### Task to complete
Your copy of the data should leave out the images and match everything else exactly.
--- Data for the task Enclosed Below ---
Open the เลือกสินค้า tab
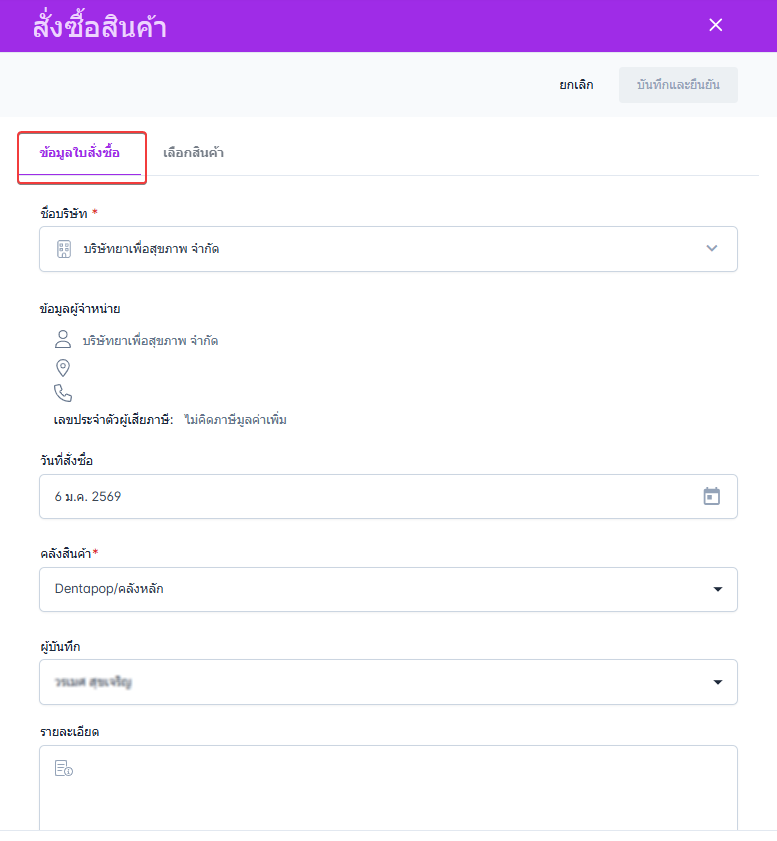Screen dimensions: 777x841 coord(193,153)
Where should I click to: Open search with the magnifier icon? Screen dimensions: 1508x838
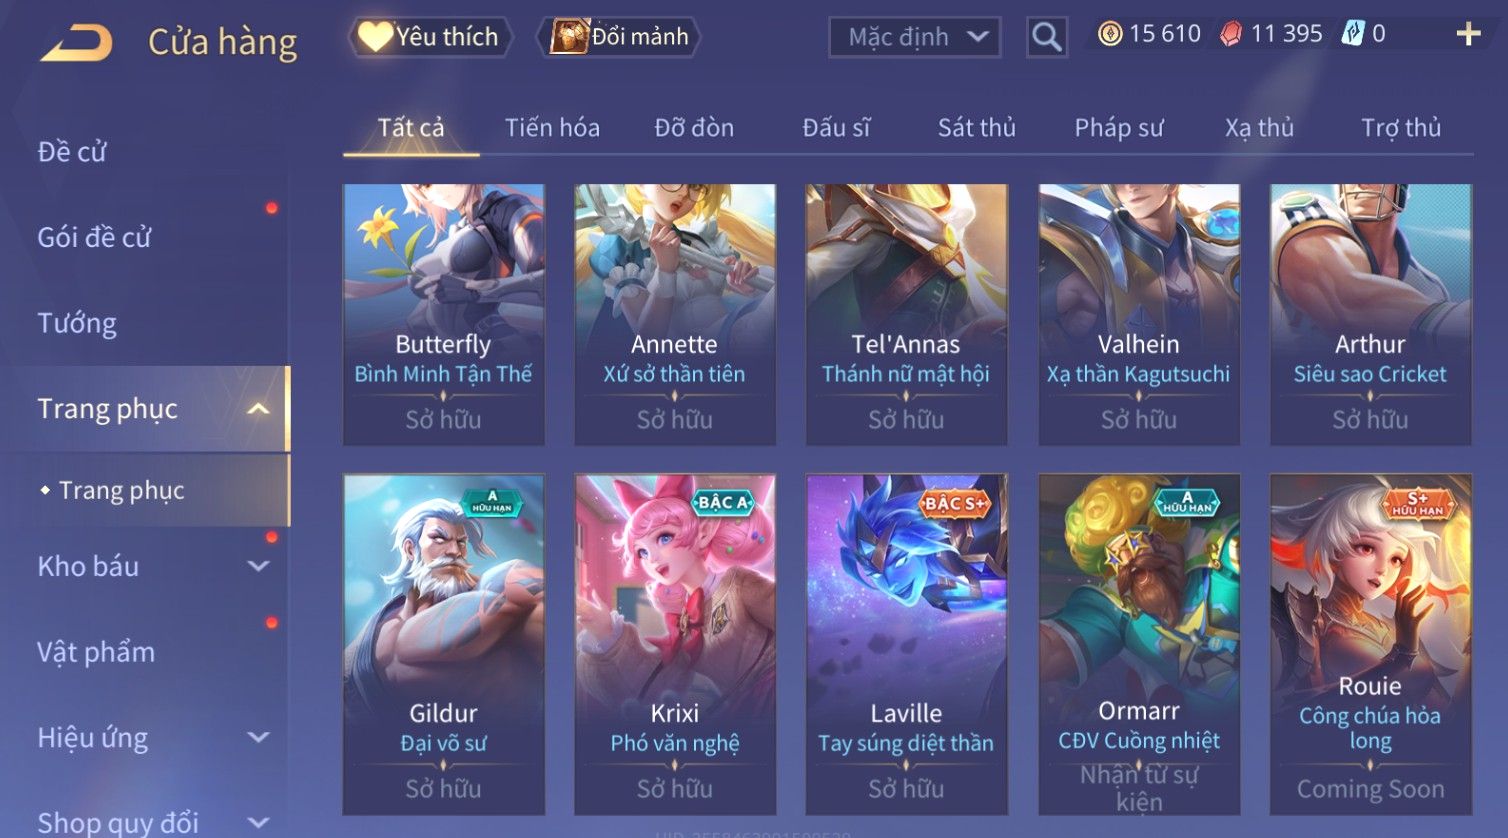1046,37
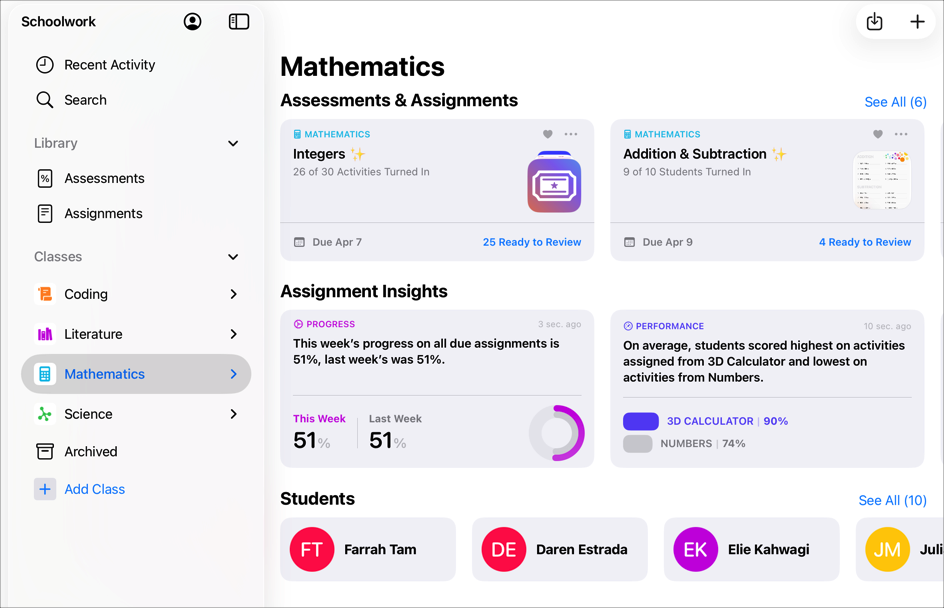
Task: Collapse the Library section
Action: (232, 143)
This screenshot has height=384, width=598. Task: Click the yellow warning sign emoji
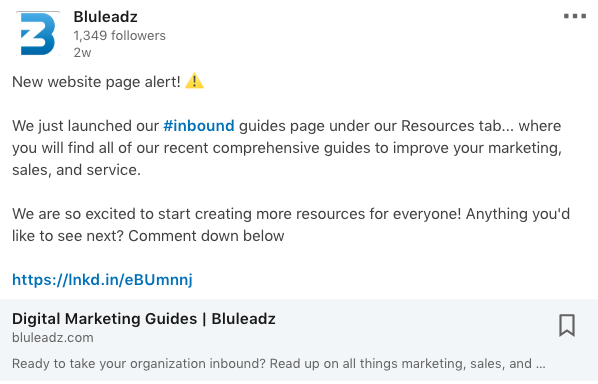[195, 81]
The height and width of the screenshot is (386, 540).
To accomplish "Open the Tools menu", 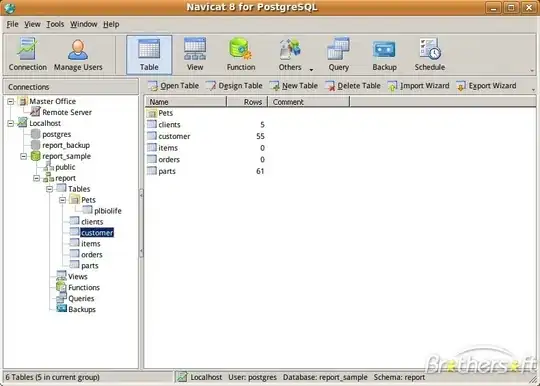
--- End of Enclosed Data for the task ---
### Result of this task
Open the เลือกสินค้า tab
Screen dimensions: 777x841 coord(193,153)
Where should I click to: Open search with the magnifier icon? Screen dimensions: 1508x838
1046,37
Task: Collapse the Library section
Action: (232, 143)
This screenshot has height=384, width=598. Task: Click the yellow warning sign emoji
[195, 81]
The height and width of the screenshot is (386, 540).
To accomplish "Open the Tools menu", 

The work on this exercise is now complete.